Text under study:
The question: What do milk, tooth paste, medicine capsules and lubricant oil have in common?

The answer: they are the products most likely to pop up in commercials when you turn on your TV in the evening.

On Tuesday, China Central Television (CCTV), the national broadcaster with more than 1 billion viewers, auctioned off US$530 million worth of prime-time advertising time for next year.

Three leading domestic lubricant companies--Kunlun, Monarch and Great Wall--were the most active bidders in the auction. Each spent nearly 100 million yuan (US$12.1 million) to secure the prime time slots.

The proactive advertising campaigns were a surprise for many. Industrial products like lubricants traditionally limit advertising to specialized magazines and papers. Many think those products are unsuitable for TV stations that reach millions of ordinary people.

However, company officials and experts said domestic lubricant companies are shifting their promotion strategy in an attempt to quickly build up brand recognition and turn that into cash during China's auto-buying craze.

"Lubricant products are changing from traditional industrial products to commercial products as the number of cars increases,'' said Yao Qi, vice-general manager of Monarch, the only private company of the big three lubricant manufacturers.

"Branding is very important for domestic companies to penetrate the lucrative high-end lubricant market and the influential CCTV is the best stage to promote the reputation.''

At present, foreign brands such as BP, Shell, ExxonMobil and Castrol, hold 80 per cent of the high-end lubricant market in China. Although high-end products only make up 30 per cent of the whole lubricant market, they contribute 80 per cent of the total profits.

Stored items
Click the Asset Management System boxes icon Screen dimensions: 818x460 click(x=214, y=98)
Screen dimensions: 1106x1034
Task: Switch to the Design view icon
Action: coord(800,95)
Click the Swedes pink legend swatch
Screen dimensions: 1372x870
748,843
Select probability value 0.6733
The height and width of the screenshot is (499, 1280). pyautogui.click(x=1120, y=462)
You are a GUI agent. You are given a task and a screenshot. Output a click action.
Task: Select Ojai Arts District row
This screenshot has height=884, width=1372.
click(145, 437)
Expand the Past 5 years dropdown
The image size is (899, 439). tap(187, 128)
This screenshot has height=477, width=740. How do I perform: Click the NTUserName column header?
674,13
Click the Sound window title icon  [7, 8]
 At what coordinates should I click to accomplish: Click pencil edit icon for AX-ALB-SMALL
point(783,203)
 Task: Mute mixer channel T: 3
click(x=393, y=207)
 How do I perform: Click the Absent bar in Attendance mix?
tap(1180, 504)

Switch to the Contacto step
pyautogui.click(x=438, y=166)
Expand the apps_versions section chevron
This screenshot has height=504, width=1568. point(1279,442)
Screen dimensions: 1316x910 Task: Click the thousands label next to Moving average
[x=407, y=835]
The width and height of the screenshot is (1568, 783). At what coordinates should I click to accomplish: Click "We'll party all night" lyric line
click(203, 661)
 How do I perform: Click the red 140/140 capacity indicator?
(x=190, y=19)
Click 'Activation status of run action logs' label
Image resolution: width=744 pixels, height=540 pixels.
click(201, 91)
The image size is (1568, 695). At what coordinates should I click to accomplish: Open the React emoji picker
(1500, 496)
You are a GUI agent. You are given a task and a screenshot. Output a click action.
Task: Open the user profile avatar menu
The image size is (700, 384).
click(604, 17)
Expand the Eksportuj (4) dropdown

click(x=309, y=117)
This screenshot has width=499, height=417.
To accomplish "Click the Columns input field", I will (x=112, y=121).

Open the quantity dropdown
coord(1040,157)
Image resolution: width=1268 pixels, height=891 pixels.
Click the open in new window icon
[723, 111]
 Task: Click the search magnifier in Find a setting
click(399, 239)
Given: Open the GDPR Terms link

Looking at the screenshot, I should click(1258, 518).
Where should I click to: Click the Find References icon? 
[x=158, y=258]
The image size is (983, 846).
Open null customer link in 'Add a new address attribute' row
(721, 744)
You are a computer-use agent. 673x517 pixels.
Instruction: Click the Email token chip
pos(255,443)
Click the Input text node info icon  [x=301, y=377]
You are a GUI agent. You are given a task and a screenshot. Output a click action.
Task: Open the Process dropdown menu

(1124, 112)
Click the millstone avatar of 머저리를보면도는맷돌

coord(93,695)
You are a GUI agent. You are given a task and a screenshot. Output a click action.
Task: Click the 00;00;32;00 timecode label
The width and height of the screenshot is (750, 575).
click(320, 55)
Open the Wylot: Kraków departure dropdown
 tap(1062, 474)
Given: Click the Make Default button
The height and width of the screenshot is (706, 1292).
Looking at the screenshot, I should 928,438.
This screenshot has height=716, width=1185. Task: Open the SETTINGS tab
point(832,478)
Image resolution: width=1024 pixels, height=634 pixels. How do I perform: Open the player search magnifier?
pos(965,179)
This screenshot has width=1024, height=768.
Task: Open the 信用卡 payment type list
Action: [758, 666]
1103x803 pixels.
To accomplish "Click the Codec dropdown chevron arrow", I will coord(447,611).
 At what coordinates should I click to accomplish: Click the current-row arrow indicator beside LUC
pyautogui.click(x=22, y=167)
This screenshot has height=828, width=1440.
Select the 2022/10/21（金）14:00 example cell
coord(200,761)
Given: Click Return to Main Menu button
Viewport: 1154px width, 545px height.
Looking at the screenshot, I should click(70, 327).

Try it: Carry on the article about domestic lubricant makers buying CCTV prime-time advertising, starting after its last sentence.

Expected answer:
Experts say high-end products are expected to rise by more than 5 per cent annually, parallel to the rapid increase of auto sales in coming years.

"Domestic companies are trying to catch up with the foreign brands in the high-end market,'' said Qian Yuansheng, of Shenzhen Runxun Branding Consultant.

The promotion campaigns of Kunlun and Great Wall on CCTV are believed to be a counterattack to the Monarch campaign.

Monarch quickly rose to fame after it paid 60 million yuan (US$7.3 million) to put ads on CCTV earlier this year.

Monarch's slogan "More lubricant, less confliction'' during the Iraq war has helped the company increase its revenue by 80 per cent this year.

"Monarch's branding strategy is successful as more wholesalers are flooding for its products after they see the ads on expansive CCTV, which is kind of a symbol of the strength of the company,'' said Xie Ying, an analyst from CVSC TNR Research, a joint venture market researcher founded by CCTV and London-based TNS.